2014 Yerel Seçimleri Hakkında Ne Söylediler?
Yusuf Toprak
Sıkıntılı bir seçim sürecini geride bıraktık. Bu seçimden bize kalan çok şey oldu. Herkes, kendi çapında dersler çıkarmaya, bir şekilde 30 Mart seçiminin Türkiye için ne ifade ettiğini görmeye çalıştı. Bir de geleceğe bakanlar vardı… Önümüzdeki süreçleri okumaya çalışan, “bundan sonra ne yapmalıyız” sorusuna cevap arayanlar var. Şimdi, hem seçim sonuçlarının ne ifade ettiğini hem de önümüzdeki süreçlerde “ne olacak, ne yapmalıyız?” sorularının cevaplarını usta gazeteci ve yazarlardan dinleyelim:
Markar Esayan
Herhalde Türkiye halkları kadar seçimin değerini bilen az toplum vardır. Batı ülkelerinde refah rehavetinden seçime katılma oranları hızla yüzde ellilere doğru düşerken, halkımız bu seçimlerde muhtemelen katılım rekoru kıracak. 30 Mart`a kadar ne yaşanırsa yaşansın, seçim sonuçları ne olursa olsun bu büyük bir kazanımdır.

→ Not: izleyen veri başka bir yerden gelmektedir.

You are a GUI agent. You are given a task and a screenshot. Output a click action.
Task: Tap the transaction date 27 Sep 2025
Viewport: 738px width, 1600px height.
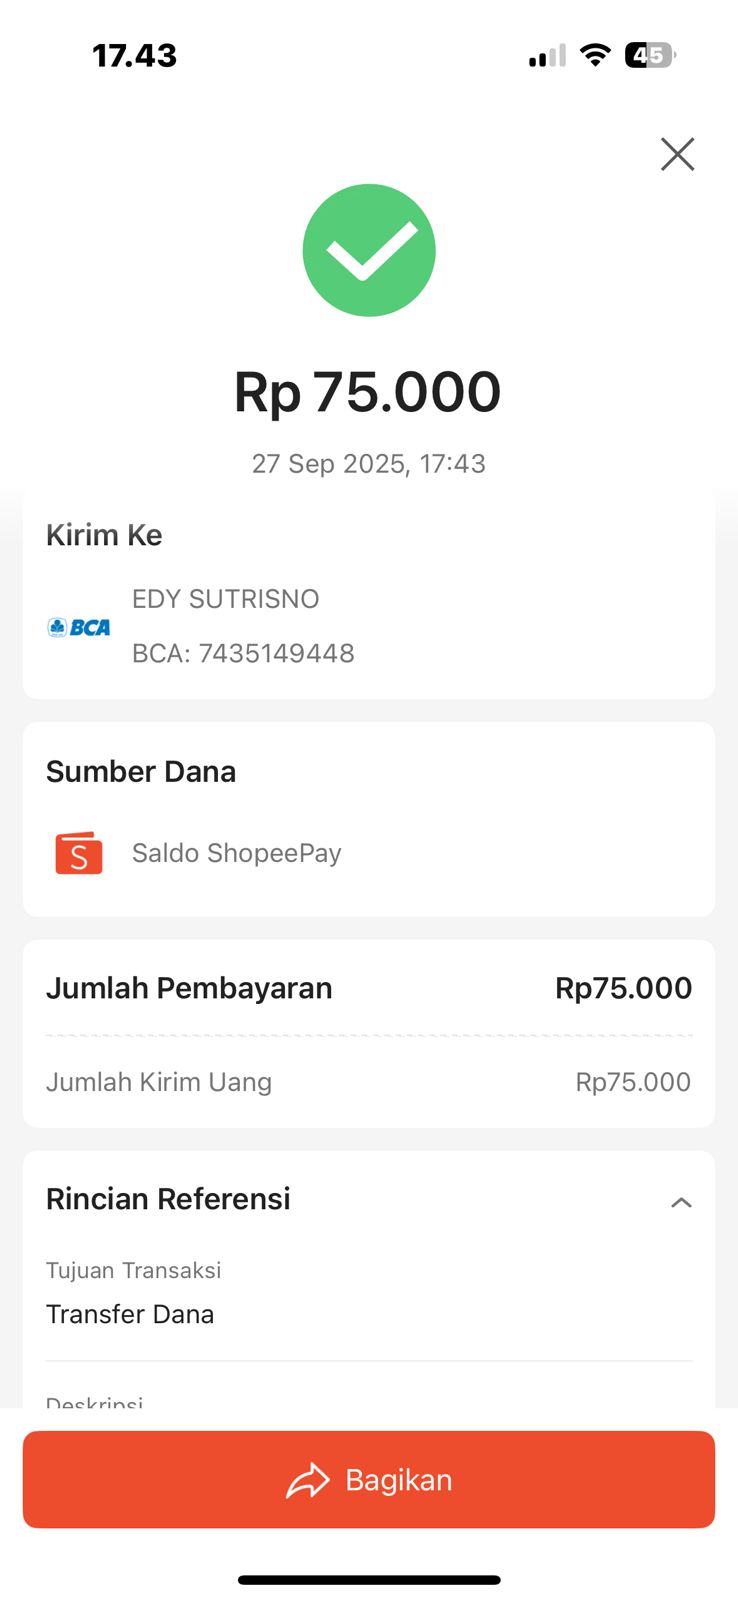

Bir seçime daha, tüm ayak oyunları, tüm siyaset mühendisliklerine rağmen varabilmiş olmak, sandığın bu kadar değerli hale gelmesi, büyük bir mücadelenin sonucu.
Haşmet Babaoğlu
Bu bahar "uzun sürmüş bir hikâye"nin sonu olacak.
Daha doğrusu...
Kendini kültürlü seçkinler sanan zil zurna cahil bir kesimin tarih sahnesinden çekiliş sürecinin başlangıcı olacak.
Başkalarına durmadan "aptal" demenin kendisini "akıllı" yapacağına inanan zavallılar hakikatle yüzleşecek.
Sancılı olacak, epey hırpalayacak bizi ama hem memleket hem de onlar için hayırlı bir süreç.
Nihayet bu dönüm noktasına gelmemizi sevinçle karşılamak gerek.
Taha Kılınç
Bu seçimlerin en net sonucu, -kenarda köşede kalmış küçük gruplar hariç- Türkiye`deki bütün önemli ve etkili İslâmi yapılanmaların, Fethullah Gülen Cemaati`ne karşı AK Parti saflarında birleşmeleri oldu..
Cemaat, en az 30 yıldır, bütün İslâmi grupları karşısına alarak, sadece kendini koruyan, kendi menfaatini kollayan, kendi kazancı için diğer müslümanların süründürülmesini hiç umursamayan bir tavır sergiledi.. Türkiye`de ve İslam dünyasında müslümanları kırdı, üzdü, kritik zamanlarda hep yapayalnız bıraktı.. Şimdi bu akşam elde edilen sonuç, bu birikmiş öfke ve hıncın da yansıması aynı zamanda..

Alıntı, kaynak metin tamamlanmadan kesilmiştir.